The problem — Below are some records. Count the lines with "computer" in them and give nothing but the total.

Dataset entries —
□ □ □ □ □
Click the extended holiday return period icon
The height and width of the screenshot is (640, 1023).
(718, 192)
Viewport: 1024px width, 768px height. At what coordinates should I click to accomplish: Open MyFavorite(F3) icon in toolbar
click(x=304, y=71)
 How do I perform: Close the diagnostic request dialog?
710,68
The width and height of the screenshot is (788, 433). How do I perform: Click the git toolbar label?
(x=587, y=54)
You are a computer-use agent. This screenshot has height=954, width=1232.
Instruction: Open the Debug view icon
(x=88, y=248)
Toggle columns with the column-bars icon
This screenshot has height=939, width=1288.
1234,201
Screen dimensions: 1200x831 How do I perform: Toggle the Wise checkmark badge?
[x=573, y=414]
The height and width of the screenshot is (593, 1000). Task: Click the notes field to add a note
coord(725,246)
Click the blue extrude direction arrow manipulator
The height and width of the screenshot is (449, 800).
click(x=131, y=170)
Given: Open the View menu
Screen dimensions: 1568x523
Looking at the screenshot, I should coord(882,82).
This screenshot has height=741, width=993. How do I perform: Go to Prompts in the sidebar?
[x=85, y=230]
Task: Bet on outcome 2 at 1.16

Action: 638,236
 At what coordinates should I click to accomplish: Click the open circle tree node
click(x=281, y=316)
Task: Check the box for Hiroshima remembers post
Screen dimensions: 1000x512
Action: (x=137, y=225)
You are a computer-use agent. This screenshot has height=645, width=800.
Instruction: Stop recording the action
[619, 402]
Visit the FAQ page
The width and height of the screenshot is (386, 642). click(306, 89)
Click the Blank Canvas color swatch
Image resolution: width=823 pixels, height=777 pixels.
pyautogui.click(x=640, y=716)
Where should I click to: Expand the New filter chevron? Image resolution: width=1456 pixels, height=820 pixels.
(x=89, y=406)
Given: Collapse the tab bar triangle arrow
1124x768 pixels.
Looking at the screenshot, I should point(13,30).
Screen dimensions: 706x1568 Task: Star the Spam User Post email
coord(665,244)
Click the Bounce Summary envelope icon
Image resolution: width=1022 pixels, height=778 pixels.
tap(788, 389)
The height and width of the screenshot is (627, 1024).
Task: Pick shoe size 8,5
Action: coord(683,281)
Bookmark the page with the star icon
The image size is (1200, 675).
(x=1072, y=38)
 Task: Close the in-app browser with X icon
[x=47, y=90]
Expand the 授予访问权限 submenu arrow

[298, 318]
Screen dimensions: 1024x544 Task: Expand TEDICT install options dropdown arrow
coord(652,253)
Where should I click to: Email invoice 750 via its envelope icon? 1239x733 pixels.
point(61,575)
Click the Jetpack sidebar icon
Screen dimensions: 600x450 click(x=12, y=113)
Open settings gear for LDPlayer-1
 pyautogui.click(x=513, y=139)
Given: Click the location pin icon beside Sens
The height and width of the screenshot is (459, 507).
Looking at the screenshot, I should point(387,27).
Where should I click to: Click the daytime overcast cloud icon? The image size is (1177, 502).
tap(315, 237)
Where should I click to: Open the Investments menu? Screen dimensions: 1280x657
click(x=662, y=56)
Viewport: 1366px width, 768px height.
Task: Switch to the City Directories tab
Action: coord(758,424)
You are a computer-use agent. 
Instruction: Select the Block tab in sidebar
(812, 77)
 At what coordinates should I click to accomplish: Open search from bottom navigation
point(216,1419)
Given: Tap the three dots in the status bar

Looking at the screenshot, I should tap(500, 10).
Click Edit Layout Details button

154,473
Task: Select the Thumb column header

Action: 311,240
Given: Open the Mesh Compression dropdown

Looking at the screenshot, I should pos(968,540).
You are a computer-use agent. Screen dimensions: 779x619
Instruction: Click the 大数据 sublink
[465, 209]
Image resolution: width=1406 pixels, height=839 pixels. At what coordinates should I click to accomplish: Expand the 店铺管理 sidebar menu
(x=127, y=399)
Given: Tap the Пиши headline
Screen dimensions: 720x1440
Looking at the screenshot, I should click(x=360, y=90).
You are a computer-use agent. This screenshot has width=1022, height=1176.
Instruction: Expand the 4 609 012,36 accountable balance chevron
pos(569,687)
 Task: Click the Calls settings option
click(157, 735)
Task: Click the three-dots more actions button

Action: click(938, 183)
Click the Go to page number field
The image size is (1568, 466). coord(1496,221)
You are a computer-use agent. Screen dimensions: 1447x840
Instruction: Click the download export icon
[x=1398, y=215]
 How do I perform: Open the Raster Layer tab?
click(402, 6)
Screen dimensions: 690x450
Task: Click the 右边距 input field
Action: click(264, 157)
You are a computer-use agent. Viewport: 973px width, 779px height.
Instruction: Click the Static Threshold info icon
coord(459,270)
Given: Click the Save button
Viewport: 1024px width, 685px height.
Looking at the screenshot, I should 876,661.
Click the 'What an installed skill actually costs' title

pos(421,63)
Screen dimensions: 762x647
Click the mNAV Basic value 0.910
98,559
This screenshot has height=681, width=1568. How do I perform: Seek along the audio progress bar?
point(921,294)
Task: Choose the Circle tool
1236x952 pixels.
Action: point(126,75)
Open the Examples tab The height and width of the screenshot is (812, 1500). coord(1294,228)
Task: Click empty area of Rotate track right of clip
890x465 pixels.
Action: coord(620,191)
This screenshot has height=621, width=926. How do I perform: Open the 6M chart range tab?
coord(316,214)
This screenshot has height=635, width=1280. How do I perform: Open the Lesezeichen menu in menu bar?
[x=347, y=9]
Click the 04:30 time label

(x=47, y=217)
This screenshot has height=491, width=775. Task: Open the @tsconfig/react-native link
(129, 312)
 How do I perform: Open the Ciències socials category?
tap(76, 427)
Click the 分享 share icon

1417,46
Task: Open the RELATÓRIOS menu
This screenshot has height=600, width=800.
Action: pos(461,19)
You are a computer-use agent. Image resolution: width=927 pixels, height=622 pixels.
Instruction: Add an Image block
□ □ □ □ □
Answer to this task — 8